Die Dekonstruktion des ethnologischen Blicks - Überlegungen zu einer Epistemologie ethnografischen Forschens

David Kergel

Abstract


Im Rahmen dieses Beitrags wird die Metapher des „ethnologischen Blicks“ einer kritischen Analyse unterzogen. Der ethnologische Blick lässt sich als symbolische Verdichtung einer epistemologischen Fundierung ethnografischen Forschens verstehen, das das ‚Fremde‘ in den Blick nimmt. Eine dekonstruktivistische Verortung des ethnologischen Blicks ermöglicht ein erkenntniskritisches, selbstreflexiv orientiertes Aufarbeiten ethnografischen Forschens. Dieses oszilliert zwischen situativer Eingebundenheit, reflexiver Aufarbeitung, Fremderfahrung und kritischer Selbstreflexion des ethnografisch Forschenden.

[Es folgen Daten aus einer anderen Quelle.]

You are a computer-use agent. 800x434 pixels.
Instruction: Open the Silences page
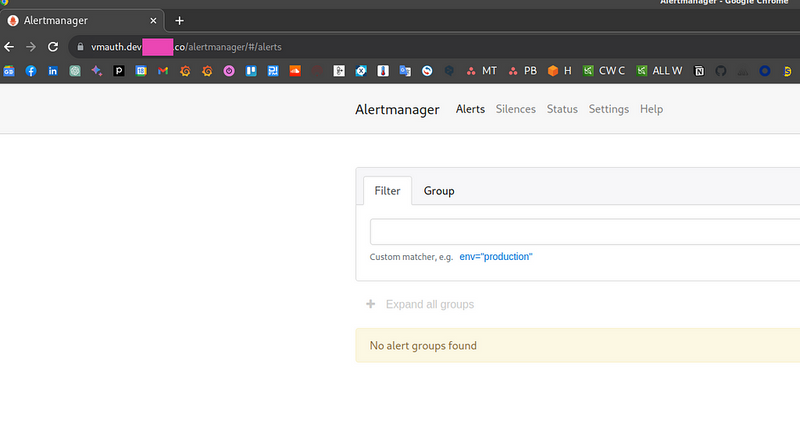click(x=515, y=109)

Eine dekonstruktivistische Lesart des ethnologischen Blicks ermöglicht es zudem, die Medialisierungsprozesse ethnografischen Forschens zu thematisieren. So lässt sich der mediale Übergang von der Unmittelbarkeit ethnografischen Forschens (z.B. im Zuge der teilnehmenden Beobachtung) zu der (selbst-)reflexiven Aufarbeitung der dort erworbenen Erkenntnisse/Eindrücke analytisch und zugleich forschungspragmatisch aufarbeiten.